Adjustment for sequencing depth vs. Rarefaction

I know rarefaction (Normalization) is a commom practice in 16S microbiome anlaysis. But sometimes, the rarefied data looks really strange and confusing to me. For example, if most samples, let’s say 60%, has taxon A accounted for 98% for the total original reads in each sample. Suppose they were sequenced under same depth, how can we differentiate the samples with 50000 clean reads and the samples with 500 clean reads after rarefaction if we need to find out whether an exposure is related to the abundance of taxon A.

I recently read a paper, they used negative binomial model to fit the rarefied reads of taxa data (Abundance, rather than relative abundance). The negative binomial model is a common model used in microbiome study for count data. I think they did not encounter such situation, because under this situation, most samples will have similar abundances of taxon A, and thusly making the variance of independent variable become really small.

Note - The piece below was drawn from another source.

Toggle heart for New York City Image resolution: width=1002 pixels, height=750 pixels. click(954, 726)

I was wondering whether it is feasible to investigate an exposure with the abundance of a given taxon without rarefying the data, but just adjust for the original sequencing depth in a regression to mitigate the library size on the association between the exposure and the abundance?

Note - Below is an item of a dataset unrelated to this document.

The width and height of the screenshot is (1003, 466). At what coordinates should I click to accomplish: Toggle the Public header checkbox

Or if there is any other alternative solution to deal with this situation?

Thanks in advance!

Hi @fanwayne,

I think the two best resources I can offer that address this question are from @mortonjt. (Who I’ll also mention here incase he wants to weigh in specifically.) His reference framework paper set up the idea for me in a way that I (mostly) understand (Also available as q2-songbird). But, he also wrote a blog post that breaks it down nicely. So, maybe those could help as resources to start with?

Best,
Justine

Hi @jwdebelius. It looks like a good choice to circumvent this issue by comparing the ratio of taxa. Many thanks for your advice.